WHAT TO WORK ON: In the data that follows, find the line with "the Abbrechen button"; transcribe it, every later line up to the one with "This screenshot has height=1091, width=770.", and that line as well, exactly and with no others.

SUPPLIED RECORDS:

-.-.-

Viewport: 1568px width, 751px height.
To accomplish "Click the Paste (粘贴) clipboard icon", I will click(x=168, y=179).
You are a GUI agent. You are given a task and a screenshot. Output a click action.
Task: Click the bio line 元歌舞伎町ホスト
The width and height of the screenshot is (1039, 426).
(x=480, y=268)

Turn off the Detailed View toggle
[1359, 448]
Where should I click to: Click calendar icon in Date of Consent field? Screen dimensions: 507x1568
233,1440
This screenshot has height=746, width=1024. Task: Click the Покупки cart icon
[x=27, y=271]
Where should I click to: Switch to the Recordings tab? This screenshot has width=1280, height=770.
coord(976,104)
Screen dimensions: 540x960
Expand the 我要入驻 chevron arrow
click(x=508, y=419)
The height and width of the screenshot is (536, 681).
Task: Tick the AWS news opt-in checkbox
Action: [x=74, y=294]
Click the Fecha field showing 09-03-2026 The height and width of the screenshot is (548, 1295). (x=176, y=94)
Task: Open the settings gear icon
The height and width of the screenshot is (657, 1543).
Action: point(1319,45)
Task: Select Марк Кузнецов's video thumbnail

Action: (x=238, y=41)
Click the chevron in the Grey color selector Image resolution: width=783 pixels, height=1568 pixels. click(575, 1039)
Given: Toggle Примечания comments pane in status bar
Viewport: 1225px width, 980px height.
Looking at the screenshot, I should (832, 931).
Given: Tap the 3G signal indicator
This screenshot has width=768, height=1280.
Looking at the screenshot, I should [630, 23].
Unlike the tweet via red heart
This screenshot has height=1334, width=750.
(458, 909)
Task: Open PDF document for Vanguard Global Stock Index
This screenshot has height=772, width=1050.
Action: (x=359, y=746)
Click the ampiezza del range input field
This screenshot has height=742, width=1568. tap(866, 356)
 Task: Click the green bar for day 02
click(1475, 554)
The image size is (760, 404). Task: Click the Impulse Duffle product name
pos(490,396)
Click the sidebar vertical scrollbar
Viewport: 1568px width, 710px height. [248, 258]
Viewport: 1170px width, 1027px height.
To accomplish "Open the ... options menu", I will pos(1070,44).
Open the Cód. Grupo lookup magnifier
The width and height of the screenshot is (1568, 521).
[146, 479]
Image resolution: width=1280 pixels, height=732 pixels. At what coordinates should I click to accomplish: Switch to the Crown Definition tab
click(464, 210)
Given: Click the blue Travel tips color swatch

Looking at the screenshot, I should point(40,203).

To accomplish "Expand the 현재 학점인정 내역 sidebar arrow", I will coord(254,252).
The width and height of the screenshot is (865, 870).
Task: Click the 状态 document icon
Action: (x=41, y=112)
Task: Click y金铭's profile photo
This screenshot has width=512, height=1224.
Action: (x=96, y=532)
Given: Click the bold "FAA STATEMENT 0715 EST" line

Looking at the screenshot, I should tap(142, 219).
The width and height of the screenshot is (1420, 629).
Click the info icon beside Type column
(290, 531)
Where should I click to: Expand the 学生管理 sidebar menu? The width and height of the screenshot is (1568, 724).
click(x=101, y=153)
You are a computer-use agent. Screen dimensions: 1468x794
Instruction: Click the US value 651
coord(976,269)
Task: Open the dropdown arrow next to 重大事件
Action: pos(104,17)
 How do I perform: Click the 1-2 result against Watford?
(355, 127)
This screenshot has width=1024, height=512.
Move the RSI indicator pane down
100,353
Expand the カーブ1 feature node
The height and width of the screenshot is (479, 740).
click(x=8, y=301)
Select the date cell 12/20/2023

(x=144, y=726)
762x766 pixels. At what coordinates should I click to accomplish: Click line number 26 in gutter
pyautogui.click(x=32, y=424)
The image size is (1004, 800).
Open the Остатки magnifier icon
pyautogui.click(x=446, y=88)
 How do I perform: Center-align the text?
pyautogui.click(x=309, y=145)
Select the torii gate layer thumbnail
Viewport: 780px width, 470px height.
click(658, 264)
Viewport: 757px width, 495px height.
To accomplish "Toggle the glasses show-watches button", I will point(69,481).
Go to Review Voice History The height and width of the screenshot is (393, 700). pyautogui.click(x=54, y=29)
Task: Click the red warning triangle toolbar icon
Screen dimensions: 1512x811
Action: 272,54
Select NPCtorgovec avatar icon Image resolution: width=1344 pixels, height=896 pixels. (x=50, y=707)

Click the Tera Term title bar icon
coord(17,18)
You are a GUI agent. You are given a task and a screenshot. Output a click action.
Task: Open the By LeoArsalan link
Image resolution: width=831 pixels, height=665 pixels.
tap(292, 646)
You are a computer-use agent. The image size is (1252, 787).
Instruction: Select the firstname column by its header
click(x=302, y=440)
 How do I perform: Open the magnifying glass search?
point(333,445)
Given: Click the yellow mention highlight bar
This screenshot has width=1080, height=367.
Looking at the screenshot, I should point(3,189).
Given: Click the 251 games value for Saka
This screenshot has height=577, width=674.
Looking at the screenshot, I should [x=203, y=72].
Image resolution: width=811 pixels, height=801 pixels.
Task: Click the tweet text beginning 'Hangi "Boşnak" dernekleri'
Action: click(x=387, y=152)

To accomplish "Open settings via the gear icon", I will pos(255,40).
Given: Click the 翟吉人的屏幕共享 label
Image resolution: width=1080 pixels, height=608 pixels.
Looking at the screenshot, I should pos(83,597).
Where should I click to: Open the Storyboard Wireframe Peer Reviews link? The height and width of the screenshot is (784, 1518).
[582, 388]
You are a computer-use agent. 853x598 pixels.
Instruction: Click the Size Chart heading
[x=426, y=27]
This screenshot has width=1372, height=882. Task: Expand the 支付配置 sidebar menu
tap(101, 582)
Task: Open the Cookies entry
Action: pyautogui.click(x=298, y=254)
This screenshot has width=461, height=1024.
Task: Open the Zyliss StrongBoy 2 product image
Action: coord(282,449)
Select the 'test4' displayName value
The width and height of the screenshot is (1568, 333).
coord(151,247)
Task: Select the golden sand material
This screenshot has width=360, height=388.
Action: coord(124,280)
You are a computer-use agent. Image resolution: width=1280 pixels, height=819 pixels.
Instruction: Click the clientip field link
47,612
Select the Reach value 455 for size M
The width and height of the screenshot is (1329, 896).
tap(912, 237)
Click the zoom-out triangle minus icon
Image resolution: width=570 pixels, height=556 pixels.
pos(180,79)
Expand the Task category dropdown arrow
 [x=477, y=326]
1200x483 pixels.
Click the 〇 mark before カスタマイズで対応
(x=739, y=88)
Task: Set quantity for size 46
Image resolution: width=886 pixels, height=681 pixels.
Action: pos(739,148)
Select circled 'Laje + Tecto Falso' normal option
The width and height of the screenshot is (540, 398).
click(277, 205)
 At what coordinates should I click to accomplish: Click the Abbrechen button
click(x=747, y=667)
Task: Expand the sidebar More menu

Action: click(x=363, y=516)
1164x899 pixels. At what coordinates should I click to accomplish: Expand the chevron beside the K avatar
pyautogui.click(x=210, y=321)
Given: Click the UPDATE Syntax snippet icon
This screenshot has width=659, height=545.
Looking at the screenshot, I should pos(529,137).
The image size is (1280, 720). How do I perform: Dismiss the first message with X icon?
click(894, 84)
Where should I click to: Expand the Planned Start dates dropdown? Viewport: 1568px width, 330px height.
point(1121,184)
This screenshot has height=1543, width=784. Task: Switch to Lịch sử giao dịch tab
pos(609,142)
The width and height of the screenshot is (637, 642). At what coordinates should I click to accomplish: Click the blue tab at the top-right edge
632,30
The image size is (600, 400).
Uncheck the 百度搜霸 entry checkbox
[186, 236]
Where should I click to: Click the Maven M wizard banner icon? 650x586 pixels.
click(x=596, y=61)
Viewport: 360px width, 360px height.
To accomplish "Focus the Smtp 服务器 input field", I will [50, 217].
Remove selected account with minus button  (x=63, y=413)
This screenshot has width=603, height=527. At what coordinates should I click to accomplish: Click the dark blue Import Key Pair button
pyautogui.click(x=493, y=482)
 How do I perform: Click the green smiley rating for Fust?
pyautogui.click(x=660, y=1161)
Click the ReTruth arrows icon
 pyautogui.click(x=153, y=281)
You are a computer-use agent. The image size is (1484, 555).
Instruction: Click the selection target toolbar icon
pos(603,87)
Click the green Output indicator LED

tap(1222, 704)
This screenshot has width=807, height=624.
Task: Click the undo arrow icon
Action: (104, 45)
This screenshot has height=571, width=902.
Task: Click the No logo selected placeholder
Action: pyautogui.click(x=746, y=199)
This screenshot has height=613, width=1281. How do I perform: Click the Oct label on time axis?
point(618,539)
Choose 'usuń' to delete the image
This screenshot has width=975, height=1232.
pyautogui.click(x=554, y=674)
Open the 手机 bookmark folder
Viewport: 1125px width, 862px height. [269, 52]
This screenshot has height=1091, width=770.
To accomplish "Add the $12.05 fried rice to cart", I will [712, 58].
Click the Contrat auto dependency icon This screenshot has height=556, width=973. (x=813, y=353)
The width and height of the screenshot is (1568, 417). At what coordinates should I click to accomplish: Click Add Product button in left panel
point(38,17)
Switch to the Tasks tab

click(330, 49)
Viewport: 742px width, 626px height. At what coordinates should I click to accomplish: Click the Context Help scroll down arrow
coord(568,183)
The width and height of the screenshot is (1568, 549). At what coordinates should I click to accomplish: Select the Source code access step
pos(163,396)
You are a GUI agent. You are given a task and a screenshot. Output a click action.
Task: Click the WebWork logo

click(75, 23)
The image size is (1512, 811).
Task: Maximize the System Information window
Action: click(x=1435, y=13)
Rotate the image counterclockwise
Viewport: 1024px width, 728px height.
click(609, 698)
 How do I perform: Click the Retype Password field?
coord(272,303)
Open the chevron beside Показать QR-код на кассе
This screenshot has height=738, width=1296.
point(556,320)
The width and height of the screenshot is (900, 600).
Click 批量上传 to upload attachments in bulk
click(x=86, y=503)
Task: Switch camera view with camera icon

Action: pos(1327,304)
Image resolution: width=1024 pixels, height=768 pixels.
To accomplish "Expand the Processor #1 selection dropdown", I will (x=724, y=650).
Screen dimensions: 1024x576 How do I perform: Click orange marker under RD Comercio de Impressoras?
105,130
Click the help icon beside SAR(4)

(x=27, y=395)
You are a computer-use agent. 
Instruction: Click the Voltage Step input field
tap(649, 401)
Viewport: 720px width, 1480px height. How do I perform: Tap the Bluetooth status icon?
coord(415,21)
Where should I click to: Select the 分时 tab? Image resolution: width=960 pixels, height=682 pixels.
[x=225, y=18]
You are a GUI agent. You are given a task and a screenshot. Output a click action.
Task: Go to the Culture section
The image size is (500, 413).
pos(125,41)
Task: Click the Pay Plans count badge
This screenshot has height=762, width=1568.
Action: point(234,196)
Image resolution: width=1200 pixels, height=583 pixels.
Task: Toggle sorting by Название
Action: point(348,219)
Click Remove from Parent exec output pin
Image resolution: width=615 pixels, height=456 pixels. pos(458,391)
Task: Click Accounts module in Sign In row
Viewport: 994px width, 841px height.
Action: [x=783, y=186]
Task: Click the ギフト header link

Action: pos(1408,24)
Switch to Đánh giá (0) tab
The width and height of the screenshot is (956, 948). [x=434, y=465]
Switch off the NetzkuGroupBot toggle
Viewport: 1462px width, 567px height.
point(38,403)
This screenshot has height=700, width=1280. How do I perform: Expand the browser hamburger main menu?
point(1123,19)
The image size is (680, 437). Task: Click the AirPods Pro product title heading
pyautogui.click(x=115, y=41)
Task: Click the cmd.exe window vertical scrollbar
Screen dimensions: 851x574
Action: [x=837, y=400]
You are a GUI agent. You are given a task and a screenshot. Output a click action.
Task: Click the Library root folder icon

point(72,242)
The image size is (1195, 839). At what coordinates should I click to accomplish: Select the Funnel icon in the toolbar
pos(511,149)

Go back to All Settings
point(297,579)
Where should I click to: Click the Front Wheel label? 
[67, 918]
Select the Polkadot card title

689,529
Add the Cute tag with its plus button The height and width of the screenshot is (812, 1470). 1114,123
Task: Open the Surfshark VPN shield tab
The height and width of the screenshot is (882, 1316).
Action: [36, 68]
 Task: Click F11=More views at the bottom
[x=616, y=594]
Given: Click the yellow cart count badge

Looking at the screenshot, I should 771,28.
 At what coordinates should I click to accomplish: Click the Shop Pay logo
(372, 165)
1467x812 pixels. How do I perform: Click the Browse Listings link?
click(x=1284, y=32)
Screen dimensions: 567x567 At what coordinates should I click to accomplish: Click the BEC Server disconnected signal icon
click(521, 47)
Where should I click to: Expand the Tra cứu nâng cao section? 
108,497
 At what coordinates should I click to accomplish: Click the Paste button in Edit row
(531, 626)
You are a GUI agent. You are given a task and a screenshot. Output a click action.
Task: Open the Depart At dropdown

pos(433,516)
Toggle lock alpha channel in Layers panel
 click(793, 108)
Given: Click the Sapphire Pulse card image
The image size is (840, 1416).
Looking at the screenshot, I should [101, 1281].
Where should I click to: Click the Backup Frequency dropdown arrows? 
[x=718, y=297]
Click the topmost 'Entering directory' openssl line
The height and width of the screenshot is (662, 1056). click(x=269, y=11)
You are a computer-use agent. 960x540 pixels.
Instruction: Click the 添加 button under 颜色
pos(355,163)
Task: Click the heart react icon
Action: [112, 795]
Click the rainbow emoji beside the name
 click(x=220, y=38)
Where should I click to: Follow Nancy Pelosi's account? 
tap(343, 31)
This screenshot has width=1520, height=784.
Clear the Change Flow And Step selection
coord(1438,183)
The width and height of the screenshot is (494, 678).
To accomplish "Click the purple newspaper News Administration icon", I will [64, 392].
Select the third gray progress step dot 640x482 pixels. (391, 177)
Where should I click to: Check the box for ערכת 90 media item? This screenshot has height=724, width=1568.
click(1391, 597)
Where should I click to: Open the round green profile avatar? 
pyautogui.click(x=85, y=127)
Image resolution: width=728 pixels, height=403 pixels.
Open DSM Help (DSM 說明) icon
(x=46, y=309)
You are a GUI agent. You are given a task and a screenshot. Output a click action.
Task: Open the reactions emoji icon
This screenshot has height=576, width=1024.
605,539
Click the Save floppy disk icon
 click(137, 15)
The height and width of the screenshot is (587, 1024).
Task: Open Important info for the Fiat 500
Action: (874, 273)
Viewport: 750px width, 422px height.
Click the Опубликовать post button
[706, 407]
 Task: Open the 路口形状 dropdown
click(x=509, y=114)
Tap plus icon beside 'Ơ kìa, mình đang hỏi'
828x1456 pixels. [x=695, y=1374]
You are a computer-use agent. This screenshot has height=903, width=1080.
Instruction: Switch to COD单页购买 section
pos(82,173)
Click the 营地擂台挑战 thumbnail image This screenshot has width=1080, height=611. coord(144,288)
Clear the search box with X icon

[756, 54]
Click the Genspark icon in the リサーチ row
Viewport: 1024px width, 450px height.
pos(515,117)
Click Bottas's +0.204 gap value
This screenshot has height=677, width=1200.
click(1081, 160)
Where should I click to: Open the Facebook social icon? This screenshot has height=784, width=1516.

-.-.-

EXERCISE SOLUTION:
 At what coordinates should I click to accomplish: Click the Abbrechen button
click(x=747, y=667)
Task: Expand the sidebar More menu

Action: click(x=363, y=516)
1164x899 pixels. At what coordinates should I click to accomplish: Expand the chevron beside the K avatar
pyautogui.click(x=210, y=321)
Given: Click the UPDATE Syntax snippet icon
This screenshot has width=659, height=545.
Looking at the screenshot, I should pos(529,137).
The image size is (1280, 720). How do I perform: Dismiss the first message with X icon?
click(894, 84)
Where should I click to: Expand the Planned Start dates dropdown? Viewport: 1568px width, 330px height.
point(1121,184)
This screenshot has height=1543, width=784. Task: Switch to Lịch sử giao dịch tab
pos(609,142)
The width and height of the screenshot is (637, 642). At what coordinates should I click to accomplish: Click the blue tab at the top-right edge
632,30
The image size is (600, 400).
Uncheck the 百度搜霸 entry checkbox
[186, 236]
Where should I click to: Click the Maven M wizard banner icon? 650x586 pixels.
click(x=596, y=61)
Viewport: 360px width, 360px height.
To accomplish "Focus the Smtp 服务器 input field", I will [50, 217].
Remove selected account with minus button  (x=63, y=413)
This screenshot has width=603, height=527. At what coordinates should I click to accomplish: Click the dark blue Import Key Pair button
pyautogui.click(x=493, y=482)
 How do I perform: Click the green smiley rating for Fust?
pyautogui.click(x=660, y=1161)
Click the ReTruth arrows icon
 pyautogui.click(x=153, y=281)
You are a computer-use agent. The image size is (1484, 555).
Instruction: Click the selection target toolbar icon
pos(603,87)
Click the green Output indicator LED

tap(1222, 704)
This screenshot has width=807, height=624.
Task: Click the undo arrow icon
Action: (104, 45)
This screenshot has height=571, width=902.
Task: Click the No logo selected placeholder
Action: pyautogui.click(x=746, y=199)
This screenshot has height=613, width=1281. How do I perform: Click the Oct label on time axis?
point(618,539)
Choose 'usuń' to delete the image
This screenshot has width=975, height=1232.
pyautogui.click(x=554, y=674)
Open the 手机 bookmark folder
Viewport: 1125px width, 862px height. [269, 52]
This screenshot has height=1091, width=770.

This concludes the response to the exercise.